* _Excerpted passage_
━━━━━━━━━━

Machine Learning: C++ Logistic Regression Example

Russsun
3 min readMar 30, 2019

--

I previously showed the C++ linear regression implementation example, which can be taken as a smoke test of understanding the basics of machine learning during an interview. A logistic regression question in a machine learning related interview can be considered as a bar raiser, because its complexity in the cost function and calculation process of the derivatives of the cost function.

Also understanding logistic regression is an essential step to understand how to solve regression problem in deep learning. If you can do all the calculus and implement this algorithm on a white board or a piece of paper, you are able to implement a tiny neural network training framework with back-propagation. This is because the nature of back-propagation of the activation functions like Sigmoid or Tanh is very similar to logistic regression.

As we mentioned before, linear regression is good for prediction problems. Logistic regression, is good for classification problems. In this example, we do only binary classification.

Problem: given any input, classify it into label 0 or label 1.

━━━━━━━━━━

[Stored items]
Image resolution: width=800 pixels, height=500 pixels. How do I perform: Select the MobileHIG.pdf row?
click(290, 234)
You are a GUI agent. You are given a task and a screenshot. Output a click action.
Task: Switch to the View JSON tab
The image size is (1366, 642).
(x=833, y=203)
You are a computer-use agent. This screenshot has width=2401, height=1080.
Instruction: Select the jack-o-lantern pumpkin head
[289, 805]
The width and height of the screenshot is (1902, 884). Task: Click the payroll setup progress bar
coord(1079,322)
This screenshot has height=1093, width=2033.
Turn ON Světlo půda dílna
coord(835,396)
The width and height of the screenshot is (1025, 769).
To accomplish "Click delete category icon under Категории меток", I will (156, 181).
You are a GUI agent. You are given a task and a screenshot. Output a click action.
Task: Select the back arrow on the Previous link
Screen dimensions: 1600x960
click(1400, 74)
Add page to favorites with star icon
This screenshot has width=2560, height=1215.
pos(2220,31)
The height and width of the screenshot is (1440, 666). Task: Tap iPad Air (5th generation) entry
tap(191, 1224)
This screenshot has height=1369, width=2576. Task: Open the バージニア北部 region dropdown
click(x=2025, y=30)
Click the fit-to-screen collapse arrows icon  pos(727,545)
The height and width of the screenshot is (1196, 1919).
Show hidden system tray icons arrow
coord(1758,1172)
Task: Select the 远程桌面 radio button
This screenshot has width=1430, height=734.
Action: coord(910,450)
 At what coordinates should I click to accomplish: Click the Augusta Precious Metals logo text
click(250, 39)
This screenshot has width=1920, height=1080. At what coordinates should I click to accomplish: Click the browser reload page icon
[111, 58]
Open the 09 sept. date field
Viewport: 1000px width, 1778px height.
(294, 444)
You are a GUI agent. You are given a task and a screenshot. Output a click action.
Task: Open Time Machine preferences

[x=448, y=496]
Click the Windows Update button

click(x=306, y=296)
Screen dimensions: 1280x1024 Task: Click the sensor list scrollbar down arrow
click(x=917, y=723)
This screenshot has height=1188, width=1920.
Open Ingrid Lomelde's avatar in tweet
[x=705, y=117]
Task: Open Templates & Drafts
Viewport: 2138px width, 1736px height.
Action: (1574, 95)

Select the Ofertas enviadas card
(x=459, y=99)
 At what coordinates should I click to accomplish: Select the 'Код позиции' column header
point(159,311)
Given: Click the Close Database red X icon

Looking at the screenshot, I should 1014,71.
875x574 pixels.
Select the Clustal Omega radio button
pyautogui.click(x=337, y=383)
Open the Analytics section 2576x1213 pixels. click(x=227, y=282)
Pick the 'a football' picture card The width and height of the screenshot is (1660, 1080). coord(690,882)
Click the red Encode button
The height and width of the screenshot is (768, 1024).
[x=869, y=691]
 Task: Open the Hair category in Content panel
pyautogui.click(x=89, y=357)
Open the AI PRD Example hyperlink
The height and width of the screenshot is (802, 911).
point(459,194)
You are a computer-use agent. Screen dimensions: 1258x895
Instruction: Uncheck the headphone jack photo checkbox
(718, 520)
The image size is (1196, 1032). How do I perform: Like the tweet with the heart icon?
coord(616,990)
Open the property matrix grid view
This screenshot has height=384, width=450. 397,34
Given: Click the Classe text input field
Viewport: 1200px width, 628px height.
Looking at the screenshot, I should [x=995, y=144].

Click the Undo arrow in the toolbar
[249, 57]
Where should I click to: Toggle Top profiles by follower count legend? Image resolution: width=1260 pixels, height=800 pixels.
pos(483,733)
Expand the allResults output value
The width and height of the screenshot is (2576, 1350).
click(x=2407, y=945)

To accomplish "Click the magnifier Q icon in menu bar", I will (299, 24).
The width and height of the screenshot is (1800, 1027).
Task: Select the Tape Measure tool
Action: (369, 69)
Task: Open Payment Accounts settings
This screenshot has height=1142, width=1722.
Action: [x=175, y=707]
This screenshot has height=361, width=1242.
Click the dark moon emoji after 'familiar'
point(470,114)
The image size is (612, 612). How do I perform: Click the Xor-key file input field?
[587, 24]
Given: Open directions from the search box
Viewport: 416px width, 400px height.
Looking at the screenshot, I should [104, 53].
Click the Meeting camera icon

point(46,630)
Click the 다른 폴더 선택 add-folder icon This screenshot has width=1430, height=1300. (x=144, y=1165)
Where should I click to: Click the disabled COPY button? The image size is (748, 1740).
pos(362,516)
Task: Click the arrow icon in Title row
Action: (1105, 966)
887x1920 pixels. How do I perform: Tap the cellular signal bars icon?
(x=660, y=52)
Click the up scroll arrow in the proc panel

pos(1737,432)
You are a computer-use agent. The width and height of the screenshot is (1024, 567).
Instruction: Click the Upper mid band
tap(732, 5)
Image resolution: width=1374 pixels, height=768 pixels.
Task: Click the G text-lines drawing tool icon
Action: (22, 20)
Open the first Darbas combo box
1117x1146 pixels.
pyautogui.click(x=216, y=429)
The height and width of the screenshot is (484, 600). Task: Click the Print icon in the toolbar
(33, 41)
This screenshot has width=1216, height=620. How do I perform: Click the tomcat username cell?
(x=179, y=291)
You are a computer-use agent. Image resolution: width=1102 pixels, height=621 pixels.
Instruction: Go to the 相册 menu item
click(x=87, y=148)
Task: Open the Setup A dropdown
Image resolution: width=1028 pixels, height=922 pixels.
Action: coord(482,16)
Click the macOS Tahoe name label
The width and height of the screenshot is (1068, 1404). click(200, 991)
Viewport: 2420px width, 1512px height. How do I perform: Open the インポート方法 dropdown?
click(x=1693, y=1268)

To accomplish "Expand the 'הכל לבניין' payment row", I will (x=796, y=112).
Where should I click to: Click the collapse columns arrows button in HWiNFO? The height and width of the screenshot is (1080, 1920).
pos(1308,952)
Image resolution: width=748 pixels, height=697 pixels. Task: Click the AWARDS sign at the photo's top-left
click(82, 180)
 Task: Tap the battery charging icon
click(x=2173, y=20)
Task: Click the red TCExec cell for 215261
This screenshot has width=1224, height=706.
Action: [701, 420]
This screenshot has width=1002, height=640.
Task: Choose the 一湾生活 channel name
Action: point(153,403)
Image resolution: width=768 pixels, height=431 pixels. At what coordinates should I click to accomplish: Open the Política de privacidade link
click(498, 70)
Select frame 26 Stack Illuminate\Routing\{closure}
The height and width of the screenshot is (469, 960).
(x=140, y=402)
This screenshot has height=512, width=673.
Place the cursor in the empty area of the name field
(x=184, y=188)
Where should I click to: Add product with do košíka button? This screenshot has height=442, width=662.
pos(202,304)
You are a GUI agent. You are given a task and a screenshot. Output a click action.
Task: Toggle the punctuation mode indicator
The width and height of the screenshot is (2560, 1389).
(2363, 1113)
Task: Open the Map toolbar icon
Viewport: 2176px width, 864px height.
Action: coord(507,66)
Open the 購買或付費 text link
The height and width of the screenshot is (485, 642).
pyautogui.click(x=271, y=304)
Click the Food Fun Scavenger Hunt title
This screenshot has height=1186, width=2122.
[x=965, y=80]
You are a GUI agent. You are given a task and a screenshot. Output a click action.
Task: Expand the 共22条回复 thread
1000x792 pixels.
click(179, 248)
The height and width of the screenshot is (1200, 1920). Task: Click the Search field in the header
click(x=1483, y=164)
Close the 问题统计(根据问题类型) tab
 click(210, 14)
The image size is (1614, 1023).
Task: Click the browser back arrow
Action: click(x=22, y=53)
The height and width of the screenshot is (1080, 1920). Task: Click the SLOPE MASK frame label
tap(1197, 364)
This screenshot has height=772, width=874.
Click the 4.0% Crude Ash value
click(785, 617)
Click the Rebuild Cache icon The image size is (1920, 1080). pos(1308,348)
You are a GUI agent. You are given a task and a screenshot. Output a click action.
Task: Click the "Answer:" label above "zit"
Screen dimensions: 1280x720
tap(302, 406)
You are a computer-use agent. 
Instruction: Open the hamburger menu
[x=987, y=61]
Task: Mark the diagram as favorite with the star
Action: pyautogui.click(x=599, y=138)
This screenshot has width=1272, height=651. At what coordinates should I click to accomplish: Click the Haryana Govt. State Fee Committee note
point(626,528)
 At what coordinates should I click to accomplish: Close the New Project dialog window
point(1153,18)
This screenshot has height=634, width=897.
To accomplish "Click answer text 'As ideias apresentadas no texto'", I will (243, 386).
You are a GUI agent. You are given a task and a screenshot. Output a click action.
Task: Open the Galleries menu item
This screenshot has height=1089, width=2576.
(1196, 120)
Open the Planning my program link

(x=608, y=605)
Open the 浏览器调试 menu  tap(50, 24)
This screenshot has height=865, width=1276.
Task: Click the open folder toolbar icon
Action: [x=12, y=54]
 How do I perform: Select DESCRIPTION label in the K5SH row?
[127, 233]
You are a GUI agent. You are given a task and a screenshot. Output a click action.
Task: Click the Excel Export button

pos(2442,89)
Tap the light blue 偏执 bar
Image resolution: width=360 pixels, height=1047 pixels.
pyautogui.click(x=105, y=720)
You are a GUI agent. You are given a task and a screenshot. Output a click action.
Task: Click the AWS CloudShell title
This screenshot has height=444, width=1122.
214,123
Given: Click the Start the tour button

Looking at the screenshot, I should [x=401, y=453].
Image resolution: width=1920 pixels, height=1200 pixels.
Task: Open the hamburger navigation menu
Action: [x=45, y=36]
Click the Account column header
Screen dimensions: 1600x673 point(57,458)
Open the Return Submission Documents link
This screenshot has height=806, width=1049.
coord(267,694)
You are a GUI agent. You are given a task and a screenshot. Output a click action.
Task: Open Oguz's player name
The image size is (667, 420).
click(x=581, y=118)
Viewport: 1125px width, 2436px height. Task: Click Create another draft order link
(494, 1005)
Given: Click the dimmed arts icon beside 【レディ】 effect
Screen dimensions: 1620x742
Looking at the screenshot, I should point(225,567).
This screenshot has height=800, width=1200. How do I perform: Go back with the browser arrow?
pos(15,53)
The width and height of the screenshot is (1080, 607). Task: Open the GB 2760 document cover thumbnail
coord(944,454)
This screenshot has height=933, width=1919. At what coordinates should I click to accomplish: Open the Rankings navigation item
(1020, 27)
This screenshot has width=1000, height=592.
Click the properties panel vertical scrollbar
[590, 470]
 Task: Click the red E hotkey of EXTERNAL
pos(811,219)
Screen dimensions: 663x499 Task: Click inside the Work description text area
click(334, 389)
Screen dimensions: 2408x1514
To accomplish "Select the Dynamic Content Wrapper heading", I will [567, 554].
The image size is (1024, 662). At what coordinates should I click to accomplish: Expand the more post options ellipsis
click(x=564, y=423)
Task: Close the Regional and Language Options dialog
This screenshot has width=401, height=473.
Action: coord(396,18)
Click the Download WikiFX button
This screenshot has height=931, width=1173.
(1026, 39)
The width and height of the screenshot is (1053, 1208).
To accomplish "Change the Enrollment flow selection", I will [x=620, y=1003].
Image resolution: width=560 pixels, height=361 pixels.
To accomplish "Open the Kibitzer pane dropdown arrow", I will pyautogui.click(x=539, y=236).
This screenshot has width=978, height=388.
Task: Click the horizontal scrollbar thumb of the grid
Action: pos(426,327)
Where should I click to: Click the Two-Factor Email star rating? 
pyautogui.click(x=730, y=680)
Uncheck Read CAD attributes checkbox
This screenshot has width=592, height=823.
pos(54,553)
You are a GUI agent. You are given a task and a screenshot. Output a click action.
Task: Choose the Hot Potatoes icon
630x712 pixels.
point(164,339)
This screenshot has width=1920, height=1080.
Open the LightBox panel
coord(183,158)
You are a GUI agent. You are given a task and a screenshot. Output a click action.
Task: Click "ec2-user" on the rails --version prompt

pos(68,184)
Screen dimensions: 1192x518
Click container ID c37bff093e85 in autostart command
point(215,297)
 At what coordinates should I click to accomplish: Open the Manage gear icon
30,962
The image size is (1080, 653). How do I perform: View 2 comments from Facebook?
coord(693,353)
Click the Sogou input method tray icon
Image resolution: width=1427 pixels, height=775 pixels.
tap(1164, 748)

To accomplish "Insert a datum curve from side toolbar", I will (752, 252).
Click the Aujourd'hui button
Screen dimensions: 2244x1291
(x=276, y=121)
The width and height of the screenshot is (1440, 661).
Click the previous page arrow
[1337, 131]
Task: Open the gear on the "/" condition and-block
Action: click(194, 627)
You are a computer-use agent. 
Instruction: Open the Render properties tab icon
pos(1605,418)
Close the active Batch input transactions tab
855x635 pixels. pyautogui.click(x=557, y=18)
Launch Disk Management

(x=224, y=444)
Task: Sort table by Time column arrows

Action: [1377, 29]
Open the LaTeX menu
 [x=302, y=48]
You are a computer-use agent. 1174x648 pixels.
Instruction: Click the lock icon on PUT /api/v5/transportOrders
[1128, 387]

━━━━━━━━━━

* _Given request_
Rewrite the stretch of the logistic regression write-up from "As we mentioned" through "or label 1.", putting "forecasting problems" wherever "prediction problems" appears.

* _Task solution_
As we mentioned before, linear regression is good for forecasting problems. Logistic regression, is good for classification problems. In this example, we do only binary classification.

Problem: given any input, classify it into label 0 or label 1.